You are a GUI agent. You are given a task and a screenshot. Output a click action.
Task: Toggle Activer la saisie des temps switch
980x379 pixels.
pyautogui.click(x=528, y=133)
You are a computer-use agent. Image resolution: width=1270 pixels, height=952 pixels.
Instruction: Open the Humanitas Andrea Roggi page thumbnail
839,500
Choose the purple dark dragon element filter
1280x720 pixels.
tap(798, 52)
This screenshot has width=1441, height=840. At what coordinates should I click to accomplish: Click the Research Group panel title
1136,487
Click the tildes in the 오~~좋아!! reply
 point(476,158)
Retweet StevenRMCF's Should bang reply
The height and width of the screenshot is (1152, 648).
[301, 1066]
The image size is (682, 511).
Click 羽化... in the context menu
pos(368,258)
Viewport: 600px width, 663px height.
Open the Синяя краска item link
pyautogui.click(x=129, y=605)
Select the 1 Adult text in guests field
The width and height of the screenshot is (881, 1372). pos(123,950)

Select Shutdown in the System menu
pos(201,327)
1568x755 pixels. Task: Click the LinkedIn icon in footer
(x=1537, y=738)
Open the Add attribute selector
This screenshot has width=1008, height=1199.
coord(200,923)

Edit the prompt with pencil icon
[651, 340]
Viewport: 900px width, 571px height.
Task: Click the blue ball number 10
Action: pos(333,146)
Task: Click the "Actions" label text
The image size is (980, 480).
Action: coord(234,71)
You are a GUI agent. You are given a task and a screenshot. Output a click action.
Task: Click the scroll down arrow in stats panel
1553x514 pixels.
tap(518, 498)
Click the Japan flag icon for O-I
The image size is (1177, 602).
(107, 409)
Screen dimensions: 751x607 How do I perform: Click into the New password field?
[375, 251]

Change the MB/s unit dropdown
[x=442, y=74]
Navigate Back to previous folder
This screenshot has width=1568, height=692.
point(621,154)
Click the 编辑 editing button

=-=-=-=-=

GOAL
Rewrite the listing above with "Output a click action" replaced by "Return a click action" throughout, keeping every other character unchanged.

EXERCISE RESPONSE
You are a GUI agent. You are given a task and a screenshot. Return a click action.
Task: Toggle Activer la saisie des temps switch
980x379 pixels.
pyautogui.click(x=528, y=133)
You are a computer-use agent. Image resolution: width=1270 pixels, height=952 pixels.
Instruction: Open the Humanitas Andrea Roggi page thumbnail
839,500
Choose the purple dark dragon element filter
1280x720 pixels.
tap(798, 52)
This screenshot has width=1441, height=840. At what coordinates should I click to accomplish: Click the Research Group panel title
1136,487
Click the tildes in the 오~~좋아!! reply
 point(476,158)
Retweet StevenRMCF's Should bang reply
The height and width of the screenshot is (1152, 648).
[301, 1066]
The image size is (682, 511).
Click 羽化... in the context menu
pos(368,258)
Viewport: 600px width, 663px height.
Open the Синяя краска item link
pyautogui.click(x=129, y=605)
Select the 1 Adult text in guests field
The width and height of the screenshot is (881, 1372). pos(123,950)

Select Shutdown in the System menu
pos(201,327)
1568x755 pixels. Task: Click the LinkedIn icon in footer
(x=1537, y=738)
Open the Add attribute selector
This screenshot has width=1008, height=1199.
coord(200,923)

Edit the prompt with pencil icon
[651, 340]
Viewport: 900px width, 571px height.
Task: Click the blue ball number 10
Action: pos(333,146)
Task: Click the "Actions" label text
The image size is (980, 480).
Action: coord(234,71)
You are a GUI agent. You are given a task and a screenshot. Return a click action.
Task: Click the scroll down arrow in stats panel
1553x514 pixels.
tap(518, 498)
Click the Japan flag icon for O-I
The image size is (1177, 602).
(107, 409)
Screen dimensions: 751x607 How do I perform: Click into the New password field?
[375, 251]

Change the MB/s unit dropdown
[x=442, y=74]
Navigate Back to previous folder
This screenshot has width=1568, height=692.
point(621,154)
Click the 编辑 editing button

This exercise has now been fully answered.